• **Requests**:
A. Answer these three questions from the article on Levi's and the garment worker safety accord, labeling each answer (i), (ii), (iii):
(i) How many brands and retailers have signed the International Accord for Health and Safety in the Textile and Garment Industry to date?
(ii) Which earlier agreement does that accord succeed?
(iii) What does the Clean Clothes Campaign want Levi's to contribute financially toward?
B. Please explain, in one to three sentences, why the Clean Clothes Campaign says it is "high time" for Levi's to take responsibility for worker safety, using the article on Levi's and the garment worker safety accord.

• **Excerpted passage**:

++++++++++

Labor Campaigners Push Levi’s To Sign Garment Worker Safety Accord

Labor Campaigners Push Levi’s To Sign Garment Worker Safety Accord

Labor Campaigners Push Levi’s To Sign Garment Worker Safety Accord

November 06, 2021

Category: General

Country: United States

SVEN HOPPE/PICTURE-ALLIANCE/DPA/AP IMAGES

By JASMIN MALIK CHUA November 5, 2021 3:06 PM.


Labor campaigners say it’s “high time” for Levi Strauss to start taking responsibility for the safety of workers in its supply chain by shelling out for material improvements in its supplier factories. The jeans giant, on the other hand, says it’s doing enough already.

While 150 brands and retailers, including Adidas, American Eagle Outfitters, H&M, Zara owner Inditex, have to date signed the International Accord for Health and Safety in the Textile and Garment Industry, a successor to the Accord for Fire and Building and Safety in Bangladesh, several of the world’s biggest brands are still hanging back, the Clean Clothes Campaign said Thursday. From this point on, the garment industry’s largest consortium of trade unions will be taking aim at companies that are choosing not to participate. Its first target: Levi’s, which works with 17 facilities in the South Asian nation, according to its public supplier list.

“Levi’s, despite sourcing from at least two dozen factories in Bangladesh, has failed to sign the two previous Accord agreements,” the Clean Clothes Campaign said. “It is high time that Levi’s starts to take responsibility for the safety of the workers in its supply chain and contributes financially to making factories safer.”

++++++++++

• **Data excerpt**:
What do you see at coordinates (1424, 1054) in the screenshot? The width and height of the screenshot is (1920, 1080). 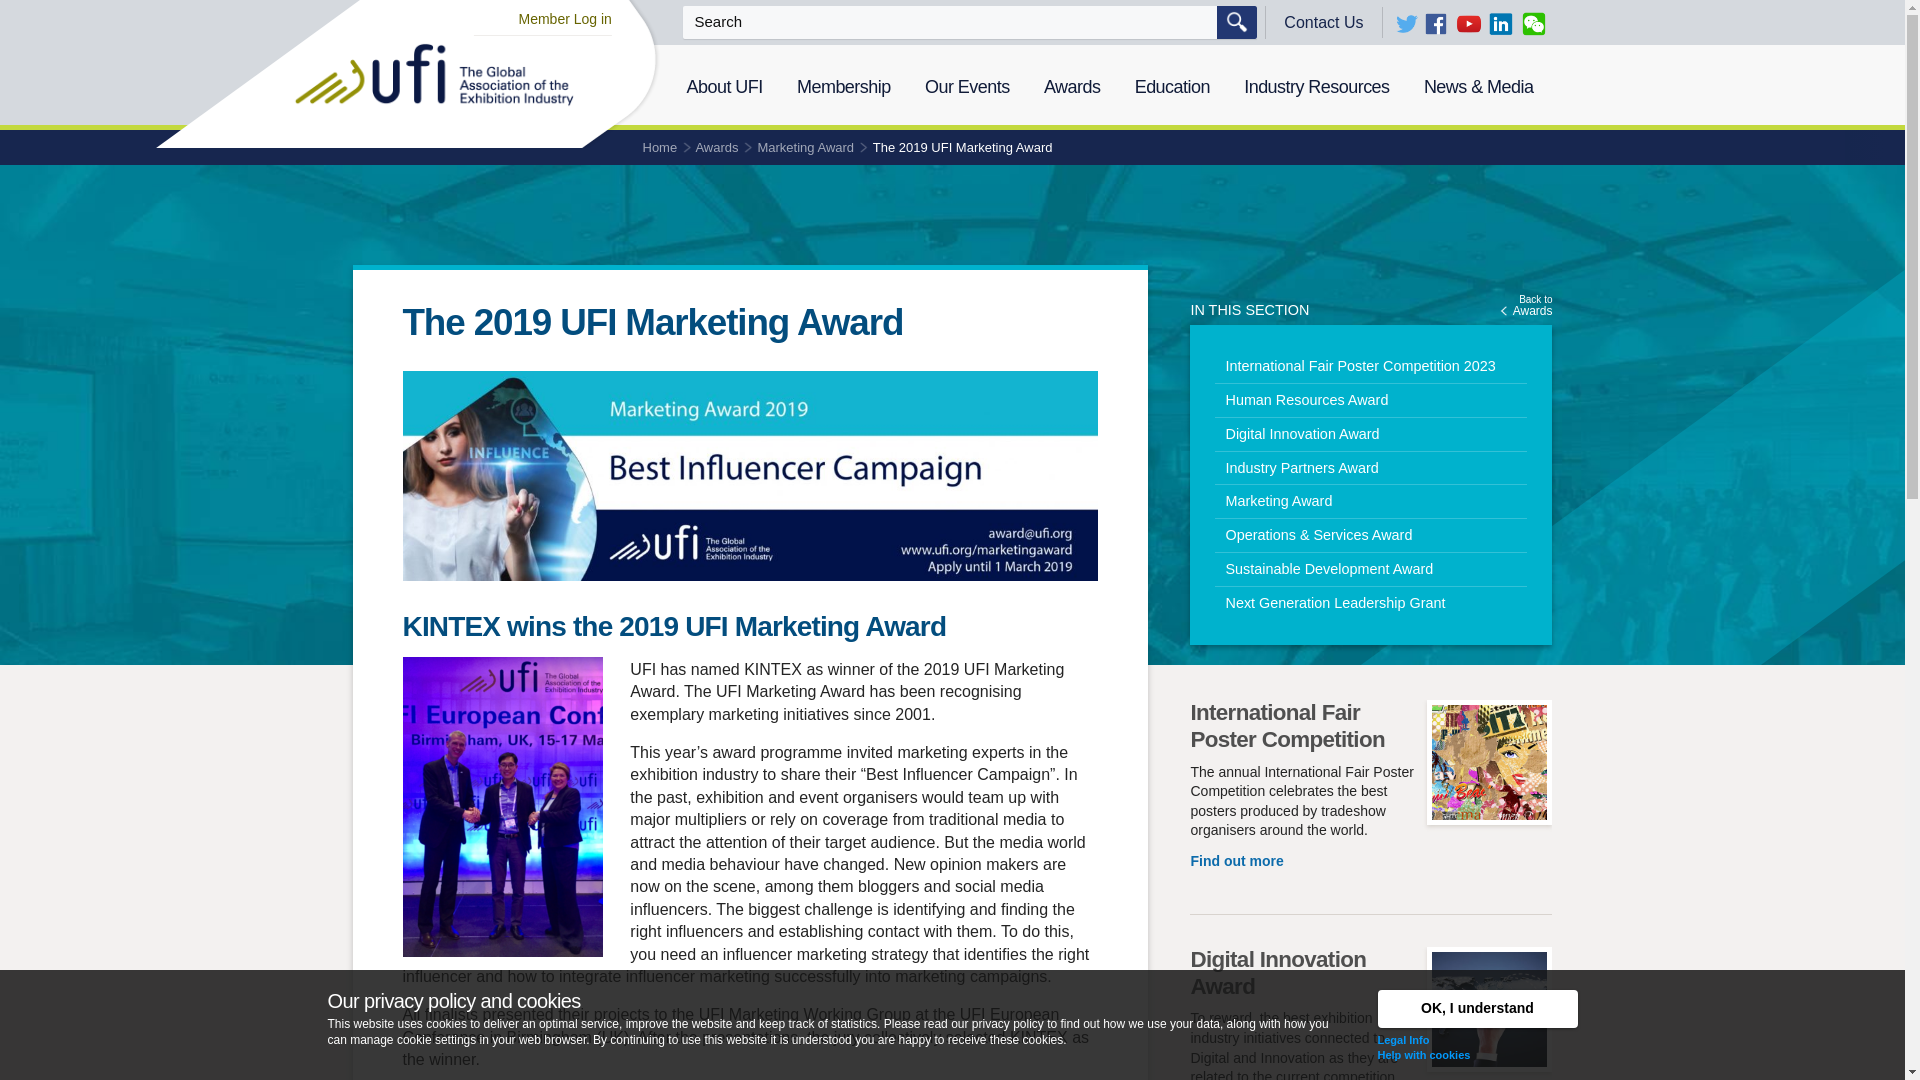 I see `Help with cookies` at bounding box center [1424, 1054].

++++++++++

• **The replies**:
A.
(i) 150 brands and retailers.
(ii) The Accord for Fire and Building and Safety in Bangladesh.
(iii) Making factories safer.

B. The Clean Clothes Campaign points out that Levi's sources from factories in Bangladesh but has failed to sign either of the two previous Accord agreements. For that reason, it says Levi's should take responsibility for the safety of workers in its supply chain and pay toward making factories safer.